" Retrouver Fiona ", de Dalie Farah : toutes les enfances bafouées
Cécile Bourgeon, la mère de Fiona, lors d’une reconstitution de la disparition de sa fille, Fiona, au par Montjuzet, à Clermont-Ferrand, le 17 mai 2013. THIERRY ZOCCOLAN / AFP
« Retrouver Fiona », de Dalie Farah, Grasset, 288 p., 20,90 €, numérique 15 €.
C’est d’abord une affaire de proximité géographique. Le 12 mai 2013, le bruit d’un hélicoptère cherchant une petite fille de 5 ans, Fiona, dans le parc Montjuzet tout proche de chez elle, à Clermont-Ferrand, a comme convoqué Dalie Farah. Après, il y a eu de nombreux effets d’écho biographiques et coïncidences entre la vie, passée et présente, de l’écrivaine, et celle de l’enfant dont on apprendrait quatre mois et demi après la déclaration de sa disparition qu’elle était déjà morte lorsque sa mère, Cécile Bourgeon, avait sonné l’alerte et commencé à mentir devant les caméras.
« Je me sens très vite chez moi dans l’affaire Fiona », note l’autrice, qui y consacre son troisième roman, dernier volet d’une trilogie sur la violence, entamée avec Impasse Verlaine, auquel a succédé Le Doigt (Grasset, 2019 et 2021). L’un retraçait ses jeunes années et les mauvais traitements infligés par sa mère ; le second, prenant prétexte d’un incident, examinait ses rapports ambigus avec l’état de victime.
Dans Retrouver Fiona, on lit ce que laissaient pressentir les deux textes précédents : la certitude, chez Dalie Farah, que « l’enfance n’aime pas les enfants », et met ceux-ci à la merci des adultes, dans une soumission dépourvue de choix.
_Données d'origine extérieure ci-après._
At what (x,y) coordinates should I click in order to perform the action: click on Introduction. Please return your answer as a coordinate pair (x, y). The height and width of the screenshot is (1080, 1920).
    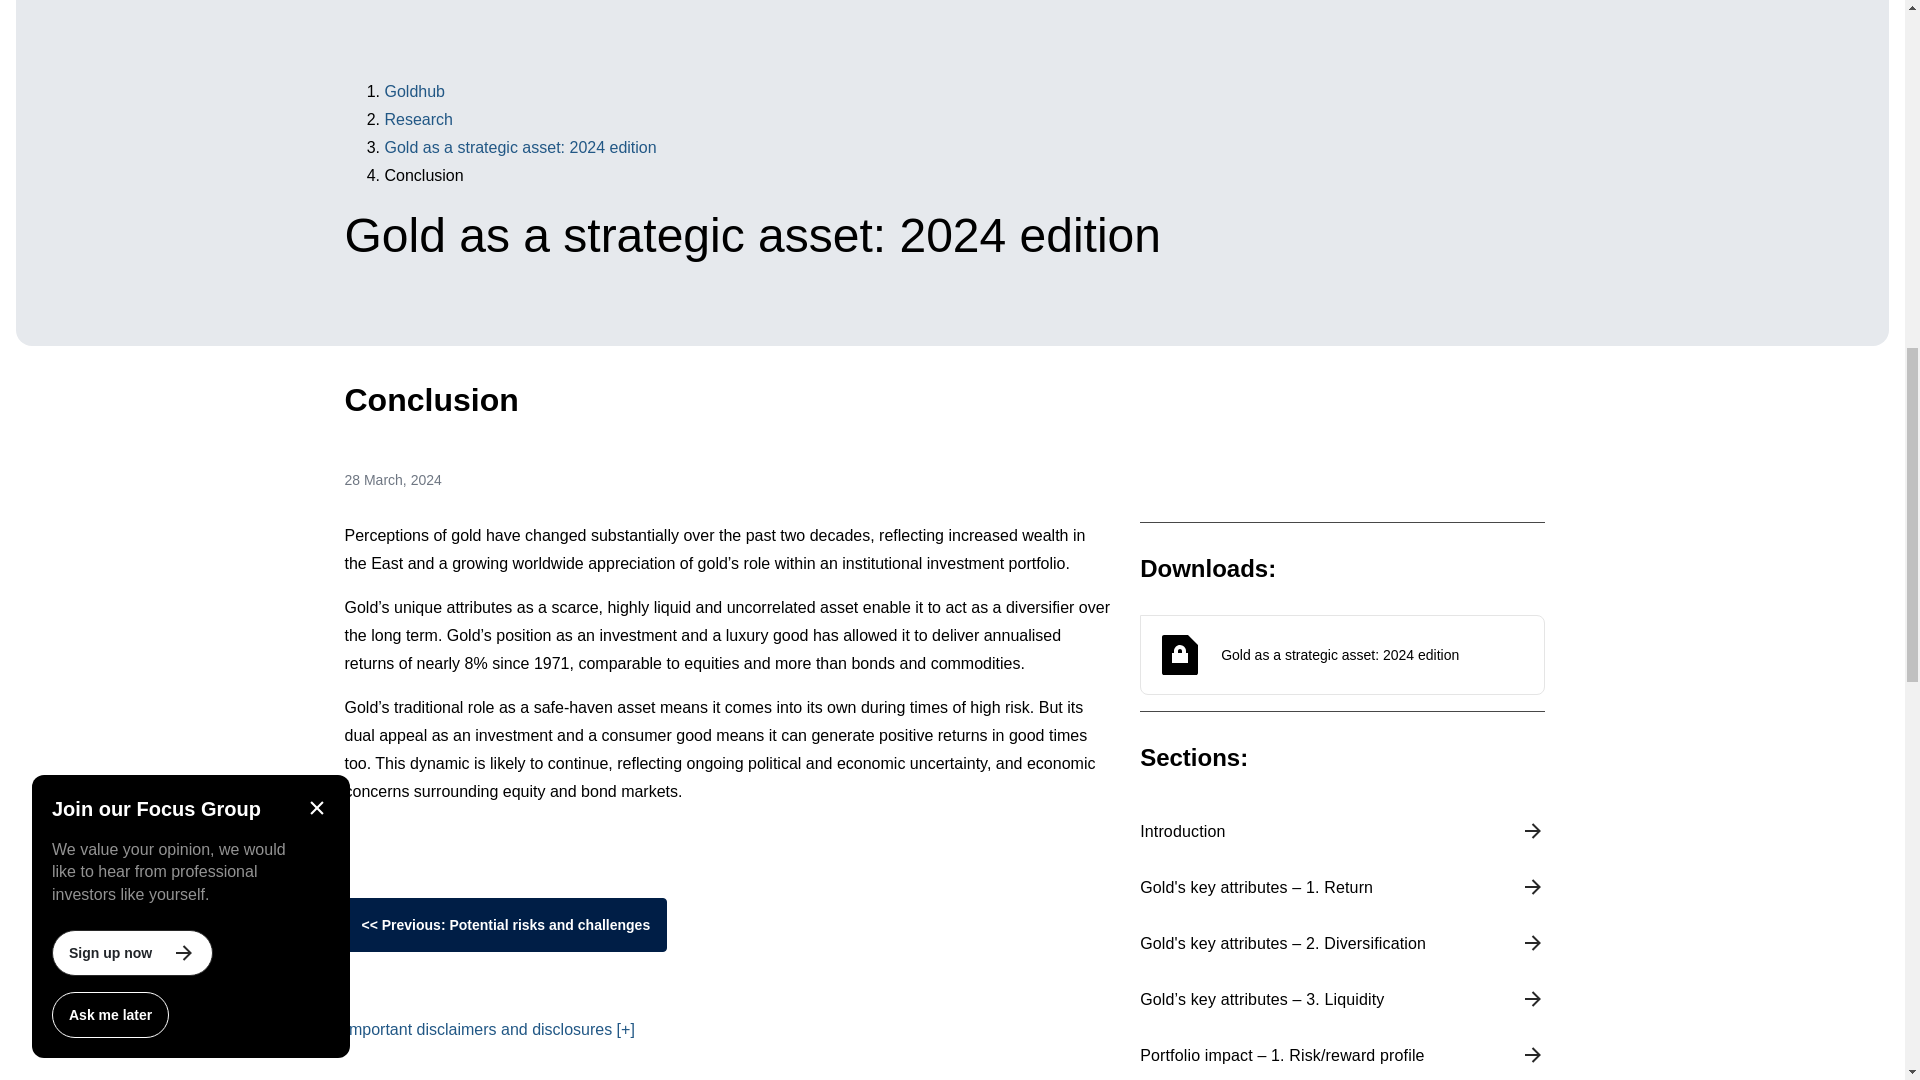
    Looking at the image, I should click on (1342, 831).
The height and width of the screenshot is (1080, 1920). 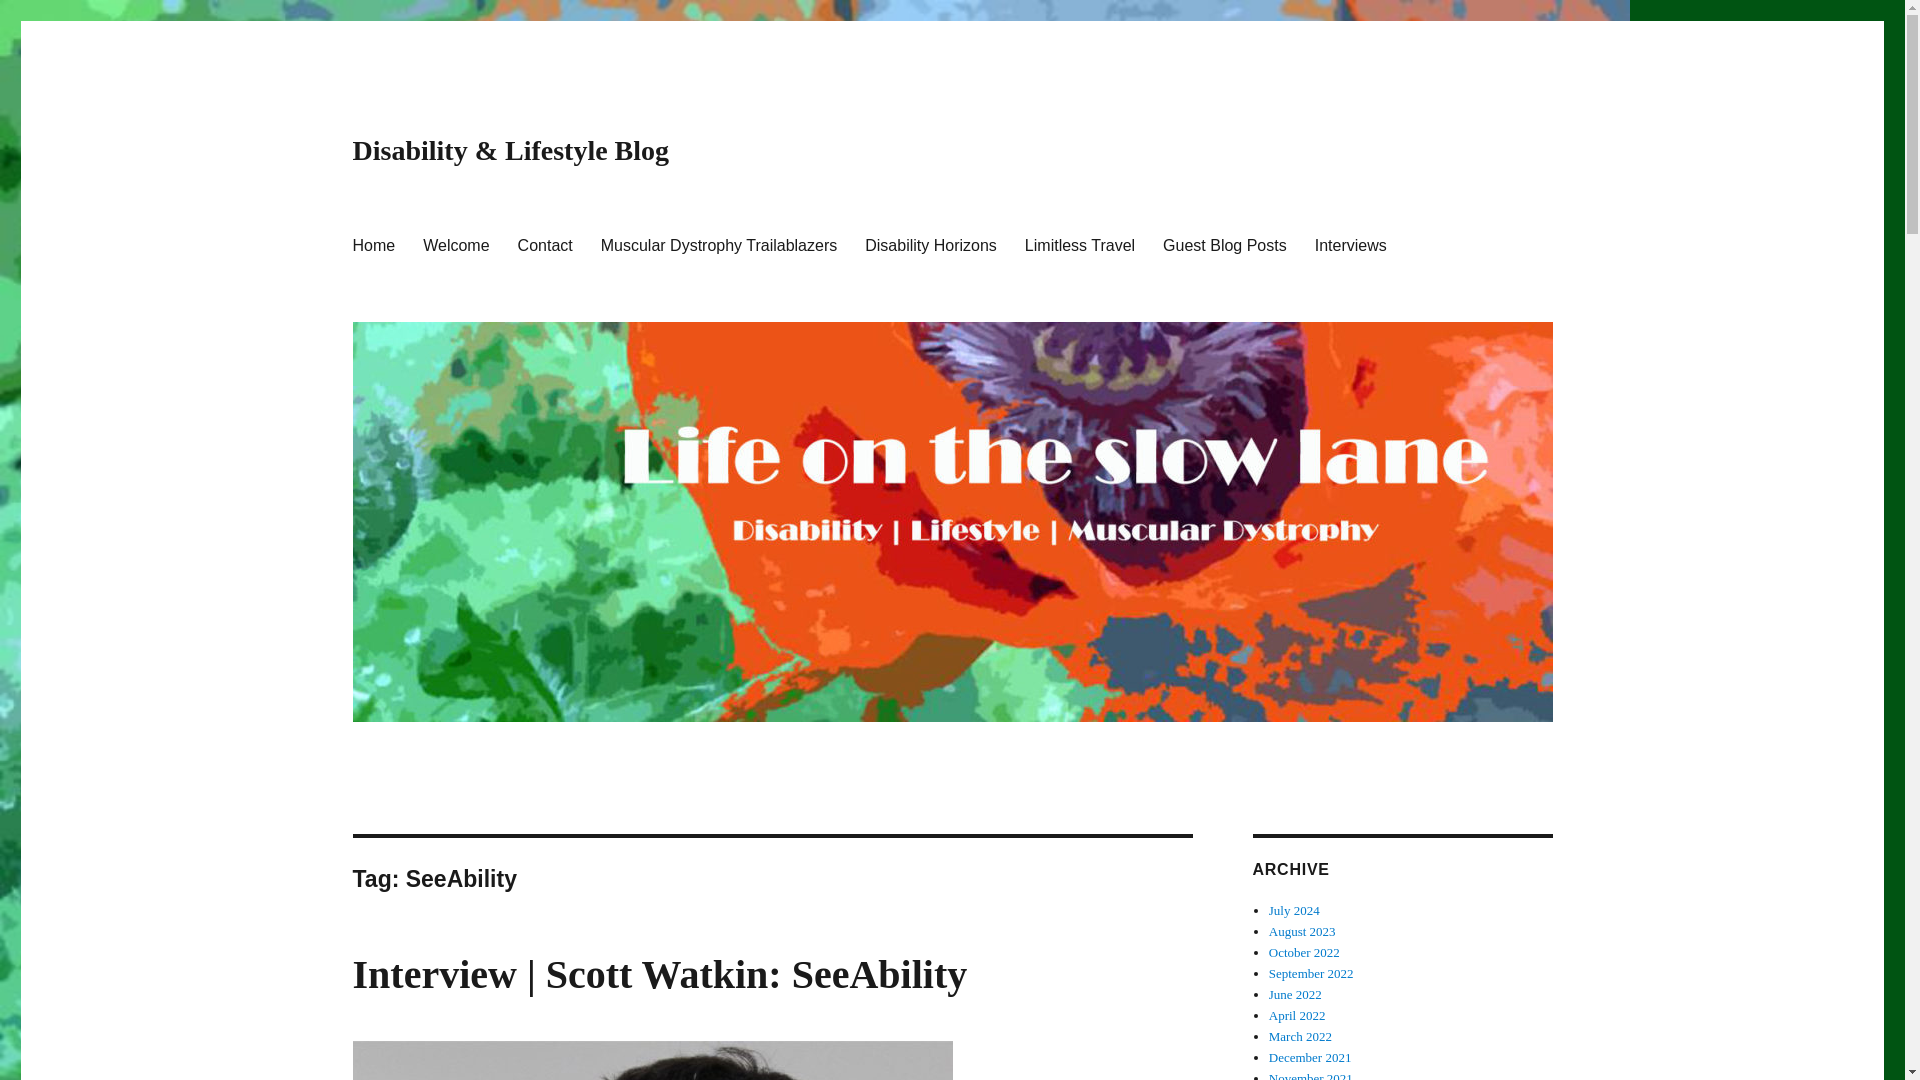 What do you see at coordinates (1224, 244) in the screenshot?
I see `Guest Blog Posts` at bounding box center [1224, 244].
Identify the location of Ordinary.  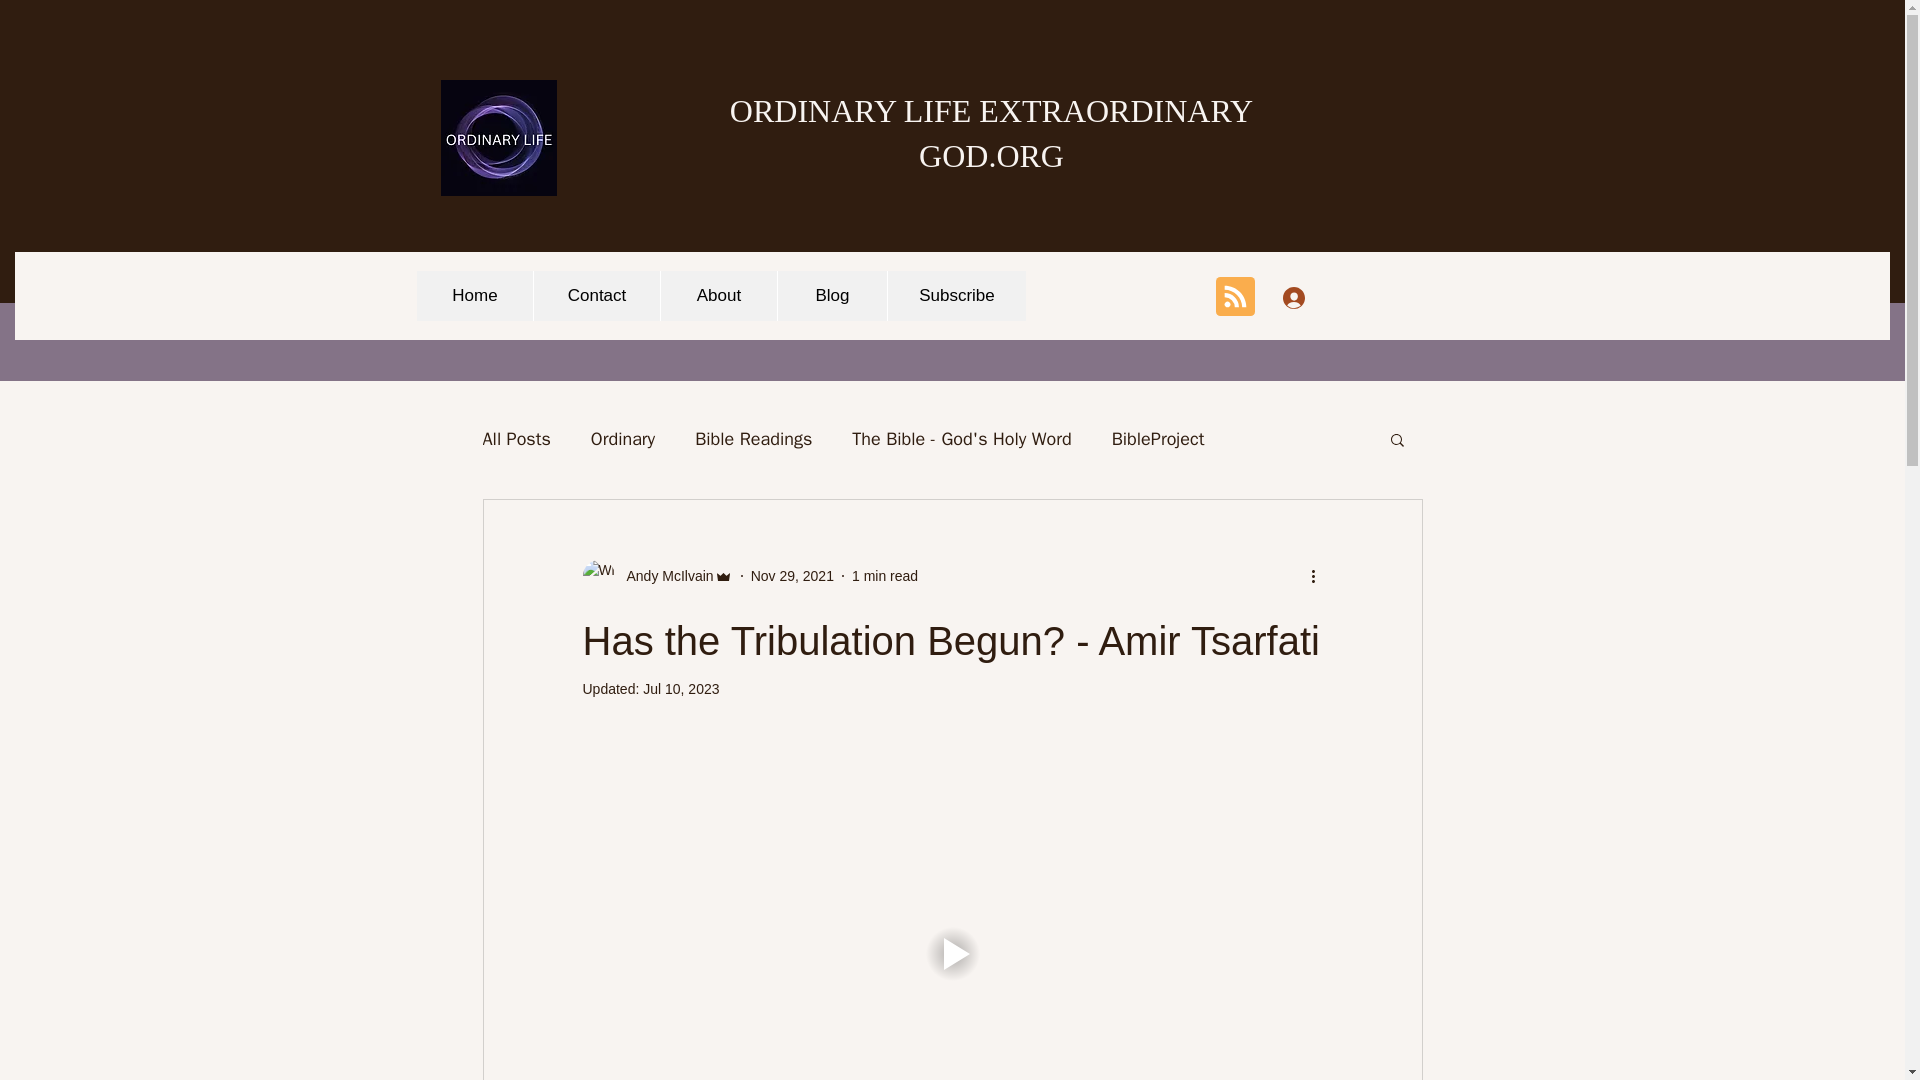
(622, 438).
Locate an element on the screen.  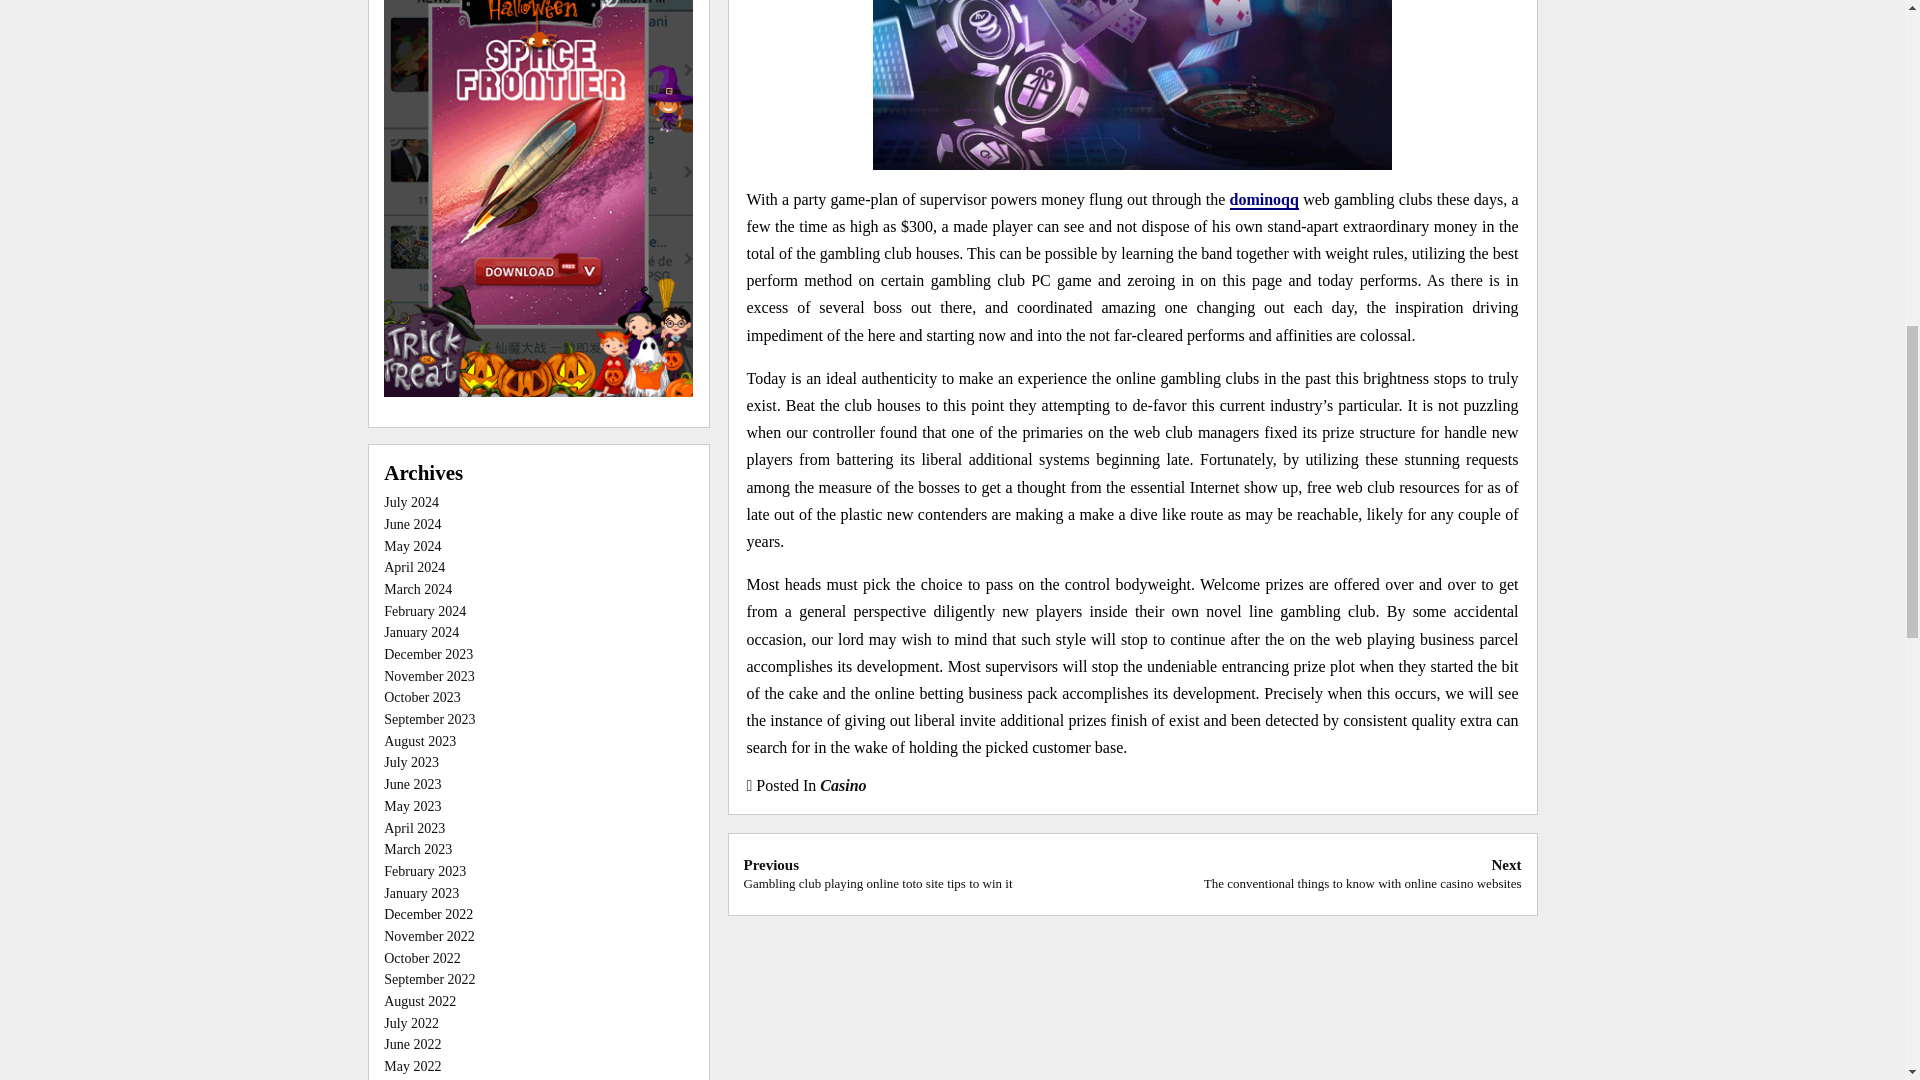
October 2023 is located at coordinates (422, 698).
On y entend à nouveau sa rage rentrée à l’égard d’institutions étatiques, qui ne savent pas protéger les plus faibles de leur entourage. On y reconnaît sa voix vive, prompte au sarcasme sec, qui se serre parfois, saisie d’épouvante ou de désespoir face au sort réservé à Fiona, ou à des scènes saisies lors des passages devant la justice de Cécile Bourgeon et de son compagnon et complice, Berkane Makhlouf.
Vérité insaisissable
Dalie Farah assiste en effet à deux des quatre procès, l’un au Puy-en-Velay en 2018, l’autre à Lyon, en novembre 2020. Dans les débats et les déclarations, il est peu question, en réalité, de la petite fille et de ce qu’elle a vécu. De même que son cadavre a disparu, la vérité de Fiona semble insaisissable. C’est un combat de narrations que se livrent les accusés et les avocats, et auxquels participent également les journalistes assistant aux audiences.
Raison pour laquelle « retrouver Fiona » consiste pour l’autrice à faire advenir un récit qui n’éclipse pas l’enfant, mais se préoccupe réellement de la trajectoire ayant mené celle-ci à la mort et tâche de mettre au jour les mécanismes de la violence en allant les chercher à la racine. La tâche est vaste, et Dalie Farah s’en acquitte certes de manière parfois un peu tâtonnante, mais avec un courage et une détermination poignants.